• **Pasaje extraído**:

☆ ☆ ☆

La memoria le profesa al maestro Cárdenas una fidelidad a toda prueba. Si se le pregunta quién le enseñó a pintar, se remonta al primero de primaria, a la escuela. “Allí yo era el que hacía los dibujos de las carteleras, las ayudas visuales, cuando estaba puro pequeñito. Desde el primer año me ponían a hacerlas y yo pintaba las figuritas, para la o, para la a, y ahí fui aprendiendo. Me gustaron mucho desde pequeño el dibujo y la pintura. Me daban de premio una cajita de colores y me estimulaban. Yo seguí así”.
No solo nadie le enseñó sino que cuando ya mostraba que ese sería el sentido de toda su vida, no le faltaron obstáculos que superar.
“Ya cuando tenía por ahí ocho años, ofrecieron una beca del municipio para un niño en la escuela de bellas artes. Y me pidieron que llamara a mi papá. Porque yo era el mejor que pintaba en la escuela. Papá vino y le explicaron: ‘Hay una beca para un niño, del municipio de Duitama, para la escuela de bellas artes y dicen que él es el que hace esos dibujos. No es mucho lo que tiene que comprar’ ”.
Recuerda que el papá lo consultó con su mamá y todo iba bien, hasta que intervino una tía. “Y dijo, no comadre, no deje ir el muchacho por allá, porque eso se vuelven unos muchachos manilavados. Y mi papá dijo: ‘Sí, señor, tiene razón mi comadre’ “.
No aceptó la beca. “Dijo que quería que yo fuera albañil, peón: ‘Más bien, váyase a trabajar de ayudante de un albañil, para hacer casas de material’ ”.

☆ ☆ ☆

• **Material de origen**:
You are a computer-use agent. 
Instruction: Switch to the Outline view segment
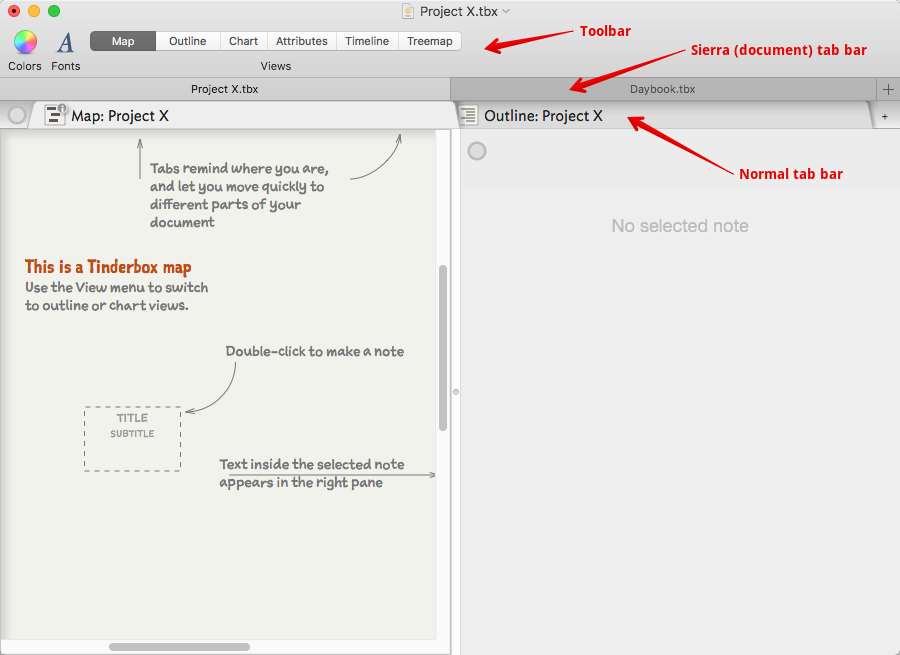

☆ ☆ ☆

• **Tareas por resolver**:
1 > En el pasaje sobre el maestro Cárdenas, ¿qué municipio ofrecía la beca para la escuela de bellas artes?
2 > Enumera todos los familiares del maestro Cárdenas que se mencionan en el pasaje sobre el maestro Cárdenas.

• **Tareas resueltas**:
1 > El municipio de Duitama.

2 > Su papá, su mamá y una tía.